***** Task input *****

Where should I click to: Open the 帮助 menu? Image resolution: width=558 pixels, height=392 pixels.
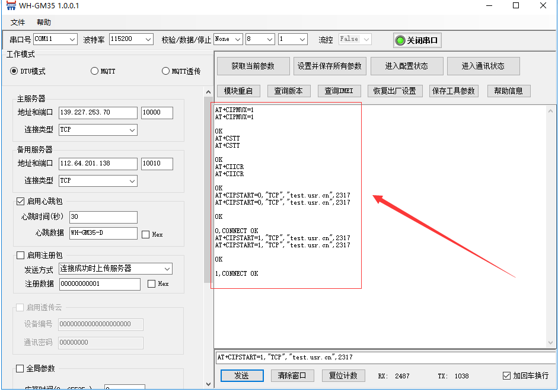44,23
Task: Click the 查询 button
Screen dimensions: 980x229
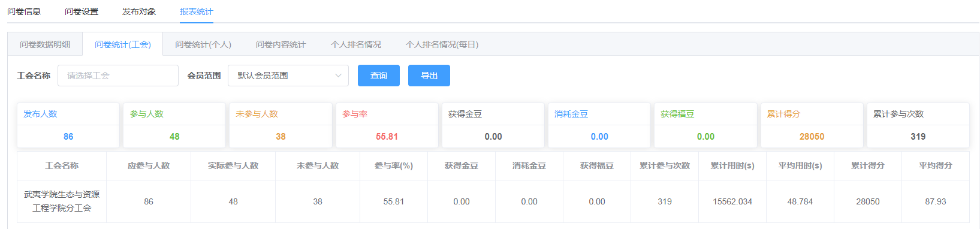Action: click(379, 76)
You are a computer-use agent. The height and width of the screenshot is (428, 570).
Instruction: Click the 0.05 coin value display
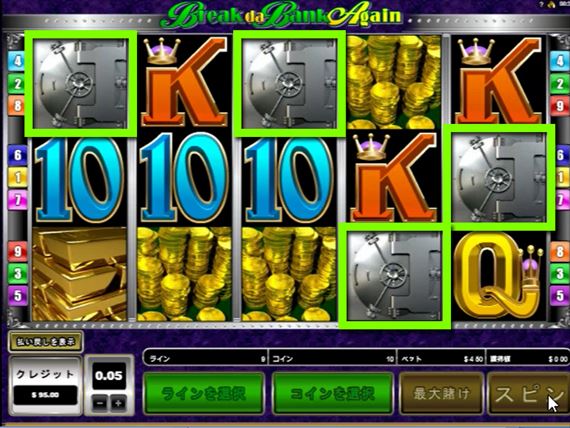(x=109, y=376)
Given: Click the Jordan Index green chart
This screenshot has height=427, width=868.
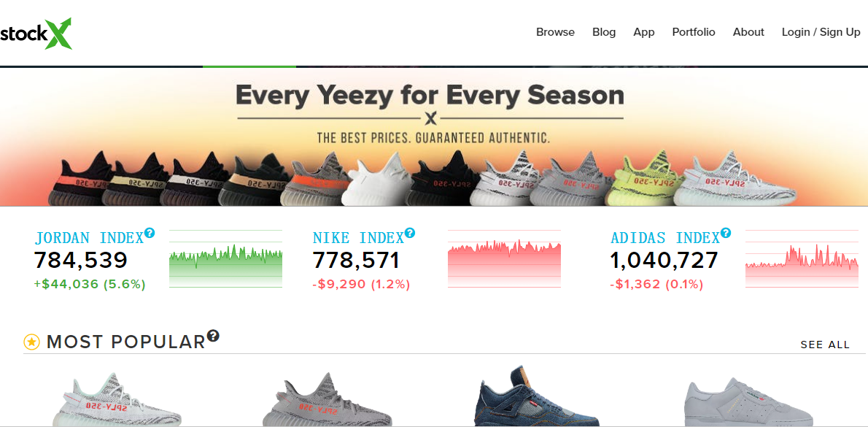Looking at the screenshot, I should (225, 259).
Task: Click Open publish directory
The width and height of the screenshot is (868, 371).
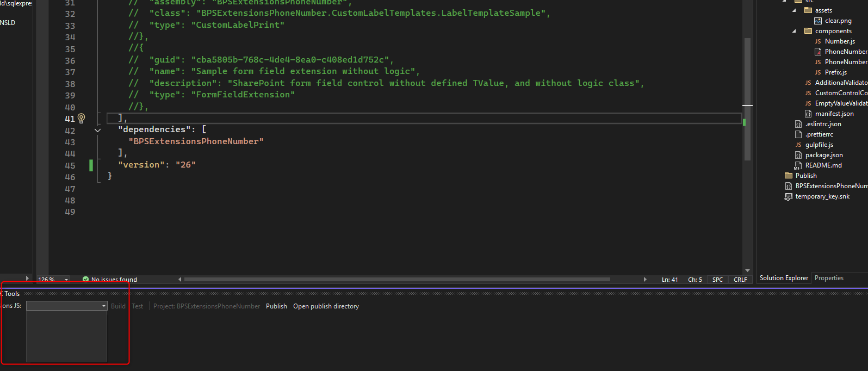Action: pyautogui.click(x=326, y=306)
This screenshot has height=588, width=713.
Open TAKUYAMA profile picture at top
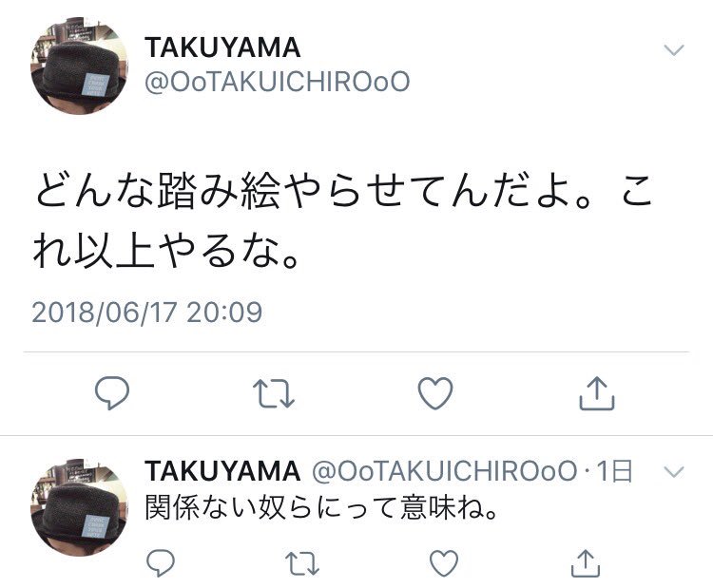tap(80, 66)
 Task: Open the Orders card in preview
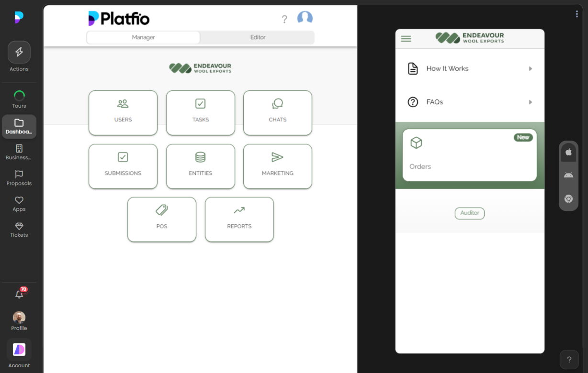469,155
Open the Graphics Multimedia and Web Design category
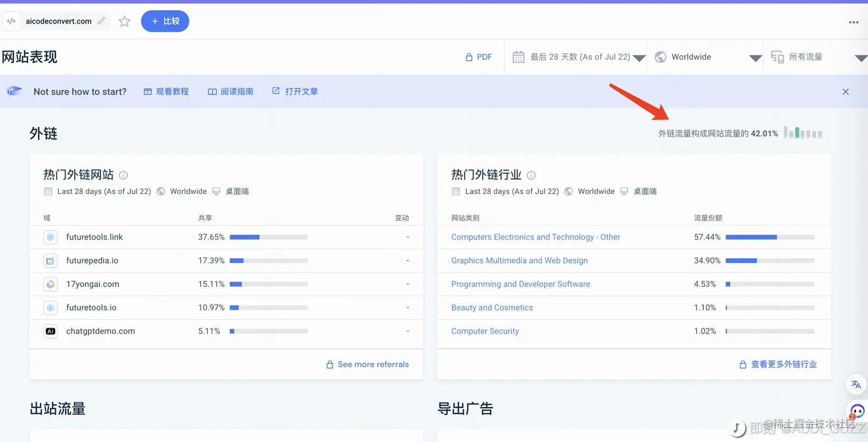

*****
***** Task input *****

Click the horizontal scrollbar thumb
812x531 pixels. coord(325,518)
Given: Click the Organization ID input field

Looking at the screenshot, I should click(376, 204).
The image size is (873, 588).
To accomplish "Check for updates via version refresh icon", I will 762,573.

*****
***** Task input *****

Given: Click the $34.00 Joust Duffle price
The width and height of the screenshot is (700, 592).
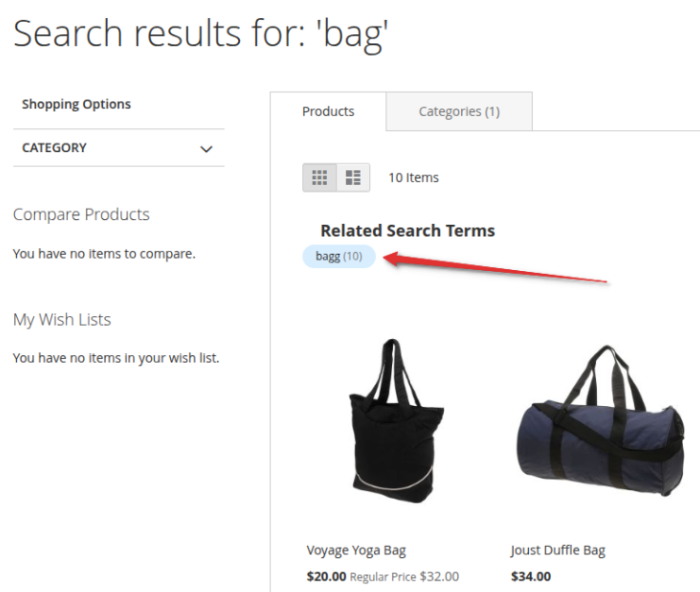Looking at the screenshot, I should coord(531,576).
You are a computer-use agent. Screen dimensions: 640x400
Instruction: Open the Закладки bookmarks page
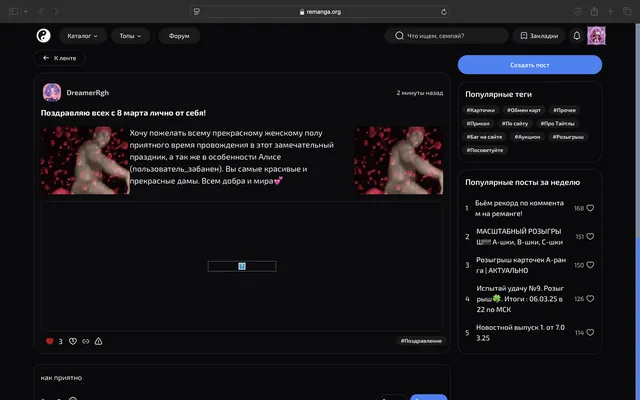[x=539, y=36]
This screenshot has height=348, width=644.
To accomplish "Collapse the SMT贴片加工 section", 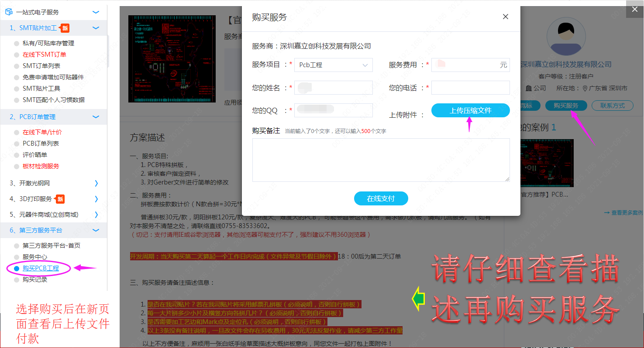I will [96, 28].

*****

• [Task objective]: What's needed is an exact copy of the records above from the line containing "Task: Open the Orders card in preview" down to the line containing "Open the Graphics", both included, without any pictures.

• [Result of the exercise]:
 Task: Open the Orders card in preview
469,155
Open the Graphics Multimedia and Web Design category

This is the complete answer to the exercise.